*Pointing data for screenshots:*
____________________
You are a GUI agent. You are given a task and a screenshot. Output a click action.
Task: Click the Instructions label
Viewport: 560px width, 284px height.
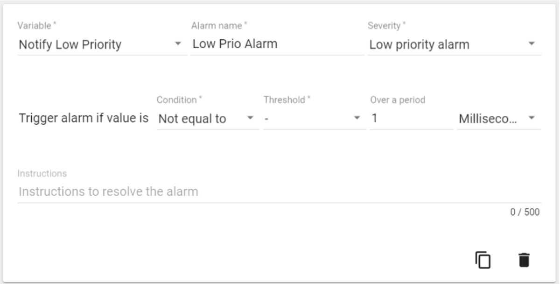[42, 174]

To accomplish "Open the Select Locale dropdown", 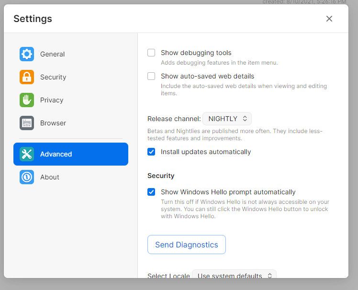I will click(234, 275).
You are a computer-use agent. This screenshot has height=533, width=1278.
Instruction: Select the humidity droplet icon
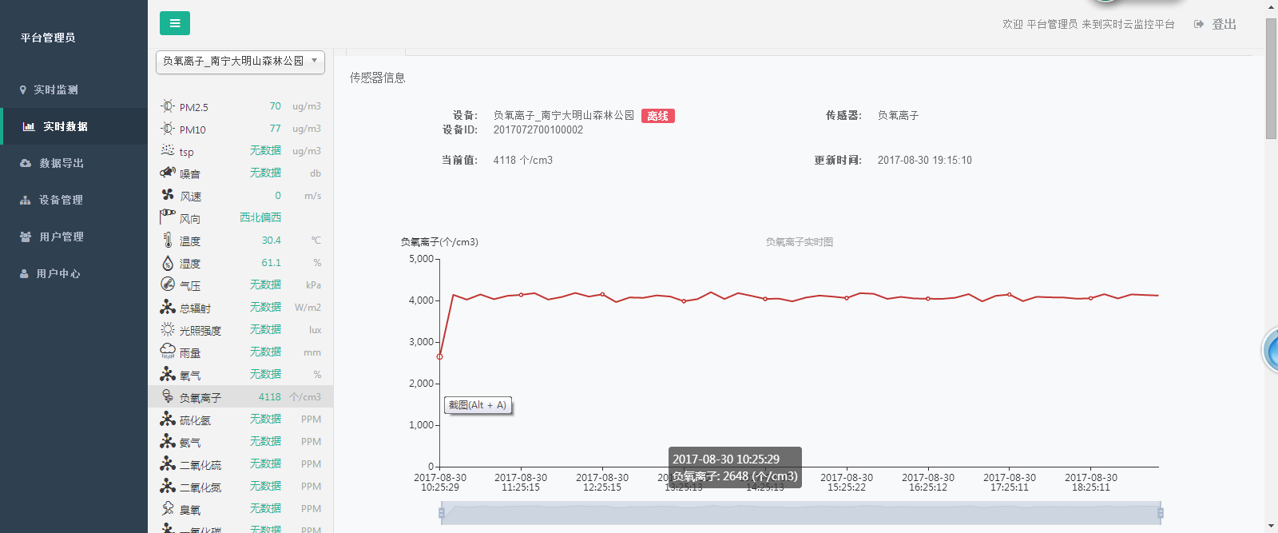(x=167, y=263)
____________________
*Exercise prompt:* Rewrite the records starting at the line that contains "You are a computer-use" and ending at the end of the records, putting "wind speed gauge" in place of "humidity droplet icon" and changing nothing else. Omit the pictures from your answer.

*Task output:*
You are a computer-use agent. This screenshot has height=533, width=1278.
Instruction: Select the wind speed gauge
(x=167, y=263)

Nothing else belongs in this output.